At 1:30 a.m. , Braintree police Officer Leo Coppens noticed the defendant hop over a guardrail onto Quincy Avenue near the Thayer Public Library, an area roughly adjacent to the Braintree Yacht Club. He was wearing dark clothing, and was soaking wet and covered with mud. The man matched a description of the second assailant given to Officer Coppens by Officer Brady, and Coppens proceeded to arrest the defendant. After the arrest, Brady positively identified the defendant, saying “I can tell by the eyebrows,” a reference to the defendant’s very full, bushy eyebrows. Brady also identified the defendant in court as the second assailant.
At trial, the defendant attempted to cast doubt on whether he was the second assailant. In his closing argument, defense counsel also argued that there had not been any second assailant, and that Molisse had perpetrated the crime by himself.

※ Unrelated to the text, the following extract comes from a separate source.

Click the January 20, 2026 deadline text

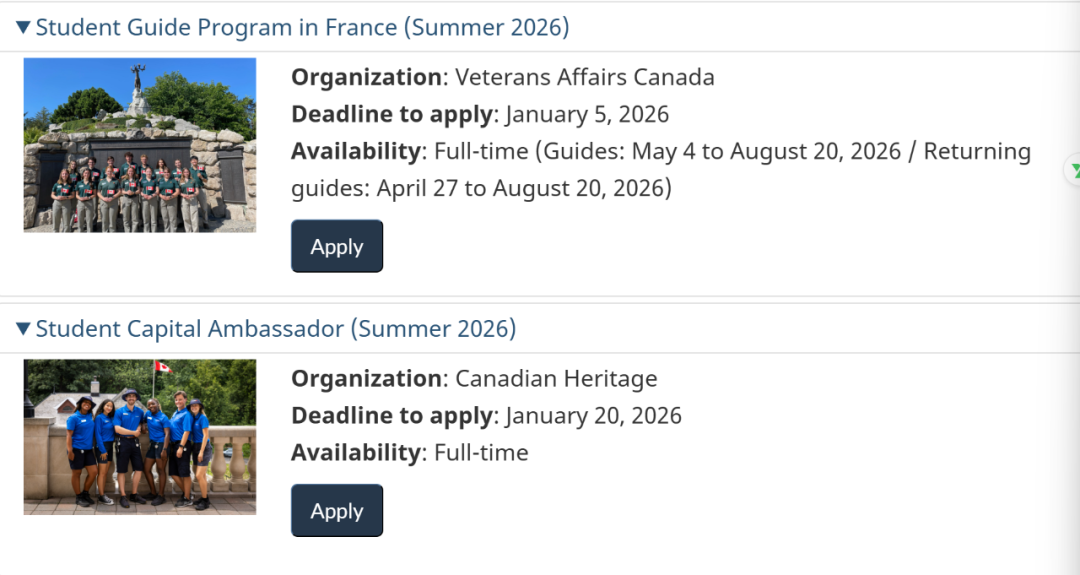tap(593, 416)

Sixteen jurors had been empaneled. The prosecutor and defense counsel agreed that the four alternate jurors remaining after reduction of the jury to twelve members pursuant to Mass. R. Crim. P. 20 (d) (2),
“Counsel, in appreciation of what good jurors you have been, have agreed that those four jurors that are chosen as alternate jurors will be permitted to go into the jury room and listen to the discussions but will not be permitted to say anything, nor will they of course be permitted to vote.
“This is a more — it seems like a fairer method than having those four jurors sit outside the jury room just waiting for the jury to come in with a verdict. It has the additional advantage that in the event one of the working jurors for some reason is unable to continue serving, continue deliberating, then we draw one of the alternate jurors and have that alternate juror sit in for the juror that is unable to continue serving. If we didn’t have that and we had an alternate juror go in to replace a juror, the jury has to go back to .square one and start all over again, and this involves a considerable amount of time and considerable inconvenience for everybody.

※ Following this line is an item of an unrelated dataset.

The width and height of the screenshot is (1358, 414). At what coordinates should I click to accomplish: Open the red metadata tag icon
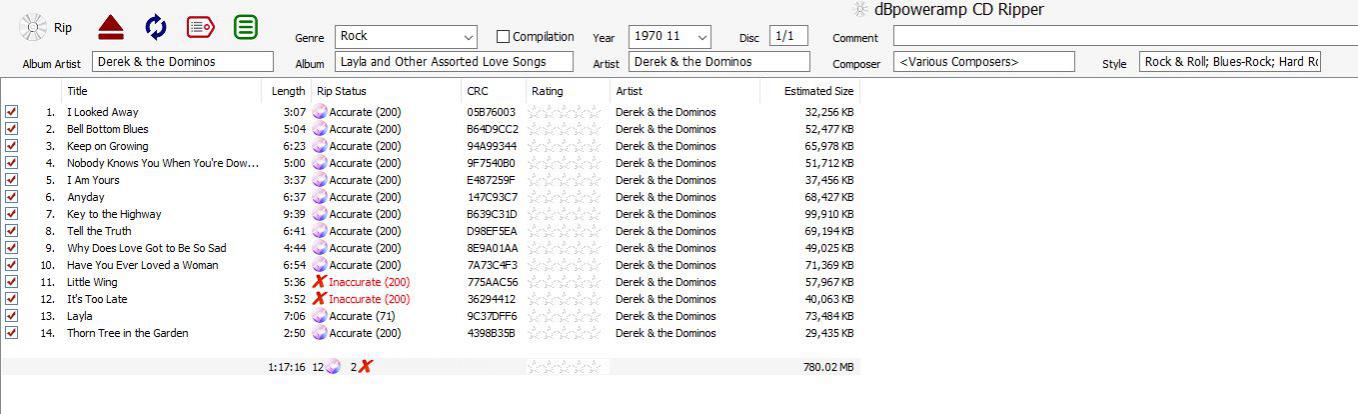201,28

“So that the four jurors that are called and named as alternate jurors will be in the jury room with you, Mr. Foreman and ladies and gentlemen, but, Mr. Foreman, I instruct you very stiffly and severely that they are not to be permitted to enter into any of the discussions. They can listen; they can observe, but they can’t talk. Do you understand?”

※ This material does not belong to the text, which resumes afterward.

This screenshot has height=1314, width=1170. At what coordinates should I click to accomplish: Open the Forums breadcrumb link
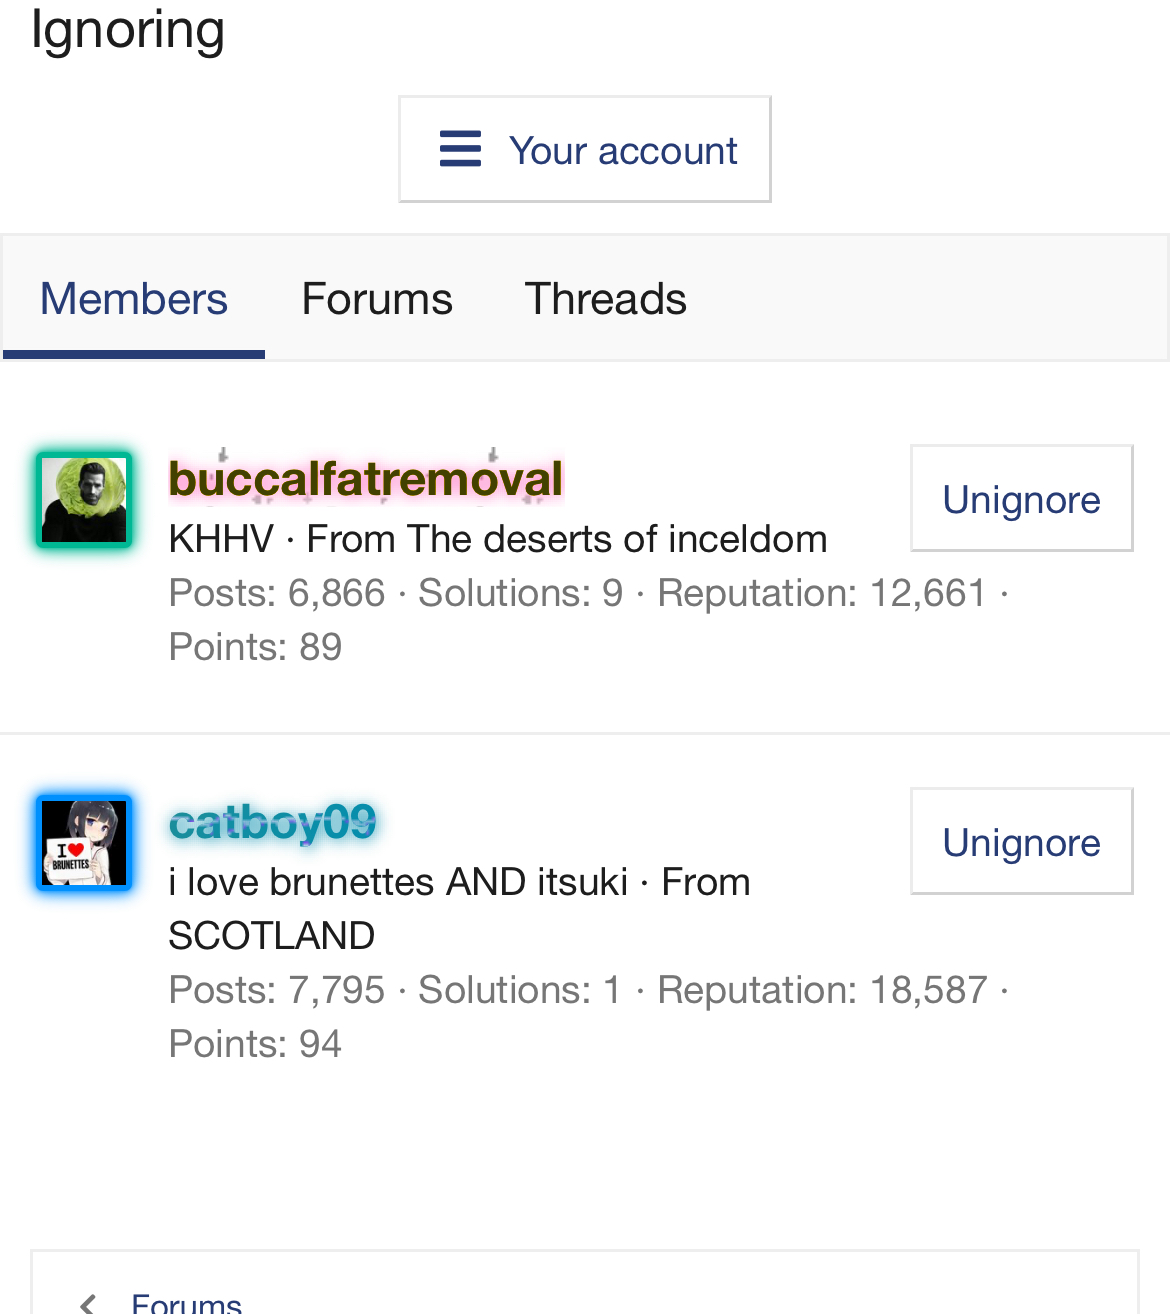pyautogui.click(x=187, y=1303)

Allowing alternate jurors into the jury room during deliberations is proscribed by rule 20 (d) (2), which states that, upon submission of the case to the jury, alternate jurors “shall be kept separate and apart from the other jurors in some convenient place.” The deliberations of the regular jurors are of no concern to the alternates; if it becomes necessary to substitute an alternate for a regular juror during deliberations, deliberations must begin anew. Commonwealth v. Haywood,
The Commonwealth argues that defense counsel’s agreement to the procedure prevents the defendant from asserting that it was reversible error. The Commonwealth relies on several cases concerned with procedural irregularities involving juries, where we have either held that the defendant could not complain on appeal where his counsel acquiesced or failed to object below, or held that there was no substantial risk of a miscarriage of justice. See, e.g., Commonwealth v. Barrows,
The Commonwealth directs our attention to People v. Valles,
Our conclusion that the procedure relative to the alternate jurors may be challenged on appeal does not end our inquiry. The Commonwealth contends that, at most, the defendant is entitled to a remand for an evidentiary hearing to determine whether he was prejudiced by the procedure. The leading case providing for such a hearing is United States v. Allison, supra at 472. The court, id. at 472, reasoned that “if the alternate in fact abided by the court’s instructions to remain orally silent
We decline to follow United States v. Allison, supra, with respect to requiring an evidentiary hearing to determine prejudice. Instead, we adopt the reasoning of the Supreme Court of Washington in State v. Cuzick, supra at 150: “A factual hearing would not be likely to shed much light on the actual effect of the alternate juror’s presence in the jury room. It would certainly be impossible to recreate at this point every move, every expression he might have made during the several hours of deliberations. Even if it were determined exactly what he did or said, it would be difficult to tell how or whether his actions affected the other jurors. The outcome of such an investigation would be further doubt; its primary effect would be to further invade the jury room and impose on those who served in it.” Accord United States v. Chatman,
We briefly address the other two issues raised by the defendant, since they could recur at a future trial. The defendant argues that the judge committed error in denying his motion in limine to preclude impeachment by prior convictions of offenses (armed robbery) similar to the crimes for which he was being tried. The record of convictions showed four convictions in 1967, one of which was for attempted breaking and entering, one was for possession of burglarious tools, and two were for breaking and entering in the nighttime and larceny.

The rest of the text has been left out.